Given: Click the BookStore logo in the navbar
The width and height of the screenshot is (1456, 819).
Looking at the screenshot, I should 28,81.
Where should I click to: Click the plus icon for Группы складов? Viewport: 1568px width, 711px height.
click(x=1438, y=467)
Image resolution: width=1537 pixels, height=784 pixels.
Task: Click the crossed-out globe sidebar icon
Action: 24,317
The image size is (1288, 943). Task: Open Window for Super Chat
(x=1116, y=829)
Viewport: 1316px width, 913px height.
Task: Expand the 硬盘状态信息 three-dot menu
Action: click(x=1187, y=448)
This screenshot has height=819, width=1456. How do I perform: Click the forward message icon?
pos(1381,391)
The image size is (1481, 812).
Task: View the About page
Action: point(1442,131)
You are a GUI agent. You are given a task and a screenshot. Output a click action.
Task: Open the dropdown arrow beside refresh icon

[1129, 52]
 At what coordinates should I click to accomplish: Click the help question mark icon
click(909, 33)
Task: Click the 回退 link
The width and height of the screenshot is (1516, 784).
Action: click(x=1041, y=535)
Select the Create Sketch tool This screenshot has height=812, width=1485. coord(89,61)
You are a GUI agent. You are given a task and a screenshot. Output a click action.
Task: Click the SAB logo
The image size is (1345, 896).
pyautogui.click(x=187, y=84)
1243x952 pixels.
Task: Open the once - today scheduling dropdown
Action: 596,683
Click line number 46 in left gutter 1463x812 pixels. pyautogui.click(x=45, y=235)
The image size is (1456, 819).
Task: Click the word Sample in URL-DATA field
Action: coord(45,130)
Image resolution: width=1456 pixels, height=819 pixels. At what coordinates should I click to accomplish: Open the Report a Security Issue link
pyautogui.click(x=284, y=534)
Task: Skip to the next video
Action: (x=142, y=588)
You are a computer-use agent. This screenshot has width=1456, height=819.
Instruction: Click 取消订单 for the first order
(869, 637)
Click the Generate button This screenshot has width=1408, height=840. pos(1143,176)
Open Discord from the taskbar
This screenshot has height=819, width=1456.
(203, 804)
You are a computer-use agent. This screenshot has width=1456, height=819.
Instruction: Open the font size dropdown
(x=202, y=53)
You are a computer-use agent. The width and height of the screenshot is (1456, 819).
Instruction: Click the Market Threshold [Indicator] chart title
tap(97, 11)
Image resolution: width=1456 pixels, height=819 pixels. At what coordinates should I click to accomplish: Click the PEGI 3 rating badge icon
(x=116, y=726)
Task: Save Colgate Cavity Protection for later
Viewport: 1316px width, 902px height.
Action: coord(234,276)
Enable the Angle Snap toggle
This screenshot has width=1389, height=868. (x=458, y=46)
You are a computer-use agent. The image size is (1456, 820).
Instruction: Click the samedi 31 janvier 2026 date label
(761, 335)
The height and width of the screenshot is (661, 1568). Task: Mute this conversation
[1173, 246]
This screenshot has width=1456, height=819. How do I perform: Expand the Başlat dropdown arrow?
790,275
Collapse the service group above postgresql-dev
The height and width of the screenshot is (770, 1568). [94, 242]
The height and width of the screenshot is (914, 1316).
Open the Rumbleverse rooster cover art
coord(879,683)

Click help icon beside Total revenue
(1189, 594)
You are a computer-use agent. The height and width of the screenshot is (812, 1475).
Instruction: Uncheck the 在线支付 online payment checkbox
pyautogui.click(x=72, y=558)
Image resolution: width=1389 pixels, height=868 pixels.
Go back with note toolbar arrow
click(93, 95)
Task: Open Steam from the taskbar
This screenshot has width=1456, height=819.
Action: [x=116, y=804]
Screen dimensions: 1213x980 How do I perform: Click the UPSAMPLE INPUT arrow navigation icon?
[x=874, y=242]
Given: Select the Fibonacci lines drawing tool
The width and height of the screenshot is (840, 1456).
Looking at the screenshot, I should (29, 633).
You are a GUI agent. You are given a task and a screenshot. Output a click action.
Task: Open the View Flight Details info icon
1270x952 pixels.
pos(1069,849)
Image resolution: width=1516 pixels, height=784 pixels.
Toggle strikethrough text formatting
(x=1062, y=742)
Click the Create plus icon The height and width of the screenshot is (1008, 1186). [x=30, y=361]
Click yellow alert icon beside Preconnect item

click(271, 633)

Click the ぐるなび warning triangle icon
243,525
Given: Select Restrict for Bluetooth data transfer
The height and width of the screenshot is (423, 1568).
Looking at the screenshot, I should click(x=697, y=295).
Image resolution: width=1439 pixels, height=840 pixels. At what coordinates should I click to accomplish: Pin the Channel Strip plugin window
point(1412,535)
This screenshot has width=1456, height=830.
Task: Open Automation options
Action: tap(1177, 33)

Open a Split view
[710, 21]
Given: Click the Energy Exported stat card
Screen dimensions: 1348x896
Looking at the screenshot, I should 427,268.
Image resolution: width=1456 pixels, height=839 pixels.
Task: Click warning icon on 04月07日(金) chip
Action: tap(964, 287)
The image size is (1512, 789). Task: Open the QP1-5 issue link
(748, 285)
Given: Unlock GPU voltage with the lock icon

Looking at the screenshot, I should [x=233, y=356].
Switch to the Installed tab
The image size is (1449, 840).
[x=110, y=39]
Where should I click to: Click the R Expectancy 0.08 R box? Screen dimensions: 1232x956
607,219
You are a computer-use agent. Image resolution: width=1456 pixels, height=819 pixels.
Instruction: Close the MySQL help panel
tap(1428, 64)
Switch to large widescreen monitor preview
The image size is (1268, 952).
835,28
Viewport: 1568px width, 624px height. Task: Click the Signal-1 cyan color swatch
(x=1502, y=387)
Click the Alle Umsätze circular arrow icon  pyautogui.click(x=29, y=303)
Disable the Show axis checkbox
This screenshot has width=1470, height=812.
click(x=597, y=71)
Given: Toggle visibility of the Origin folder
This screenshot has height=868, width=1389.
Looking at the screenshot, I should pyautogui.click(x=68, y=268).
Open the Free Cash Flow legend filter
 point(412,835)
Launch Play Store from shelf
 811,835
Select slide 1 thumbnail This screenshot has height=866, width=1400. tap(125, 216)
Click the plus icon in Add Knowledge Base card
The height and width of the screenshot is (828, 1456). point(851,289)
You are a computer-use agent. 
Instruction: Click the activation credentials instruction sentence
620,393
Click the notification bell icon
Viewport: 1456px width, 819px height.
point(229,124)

#####

» Problem description
The lines from the one containing "Click the notification bell icon" through the final line of the listing above are to be repeated exactly, and nothing else is to be printed.

» Answer to this problem
Click the notification bell icon
Viewport: 1456px width, 819px height.
point(229,124)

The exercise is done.